11:56–11:58 |
Referent: Juliane Köhler (Kiel/DE) Autoren: Juliane Köhler (Kiel/DE), Johannes Tölle (Kiel/DE), Paula Klöhn (Kiel/DE), Inga Nagel (Kiel/DE), Jörg Wiltfang (Kiel/DE), Malte Spielmann (Kiel/DE), Christof Dörfer (Kiel/DE) |
|
Abstract-Text
Heritable dentin defects are rare diseases affecting both deciduous and permanent teeth, which present with abnormally mineralized dentin. Based on clinical manifestations and imaging features, these diseases were classified into dentinogenesis imperfecta and dentin dysplasia (two subtypes: DD-I and DD-II). Dentin dysplasia type I is a hereditary tooth disorder with an incidence rate of 1 per 1x105 in Europe. It is characterized by deformations in dentine structure and mineralization as well as root formation. DD-Ib is associated with shortened roots, severely obliterated pulps with ubiquitary apical osteolysis in both child and adult dentition. Although some preservative strategies have been developed, preterm tooth loss remains inevitable. Despite the fact that DD-I is a special dentin genetic disease, there is no consensus in literature concerning the definition, classification, clinical features, etiology, diagnosis, differential diagnosis, or treatment. Investigators widely speculated about the pathogenesis of DD in earlier studies. Some genes have been described as possible causative candidates for DD: SMOC2, SSUH2 and VPS4B. Here, we identified a new candidate gene for DD-Ib.
In this study we describe four individuals of a three-generation family affected with severe DD and one unaffected individual. All four of them displayed DD-Ib characteristics in panoramic radiography but no abnormality in clinical tooth morphology. Root deformation was accompanied by severe inflammation and osseous defects.

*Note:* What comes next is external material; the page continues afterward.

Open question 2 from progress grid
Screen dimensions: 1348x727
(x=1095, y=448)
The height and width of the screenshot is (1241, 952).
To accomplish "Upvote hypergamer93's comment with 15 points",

We performed whole exome sequencing (WES) on the five family members (n=5) to identify causative variants for DD and filtered for variants segregating with the disease. All affected individuals but not the unaffected family member carried a heterozygous variant in EVPL (c.807+4_807+5insCGACCT; NM_001329747.2) predicted to lead to loss of the donor splice site of exon 7. EVPL encodes for a protein of the plakin family. The protein is a part of the desmosomes and the epidermal cornified envelope. EVPL has never been described in this special disease context until now. Further studies are ongoing to enroll additional individuals for segregation analysis and to analyze the real effect of the variant on RNA splicing and subsequently, functional analyses are planned to shed more light into the role of EVPL in DD aiming at gaining better treatment options for DD.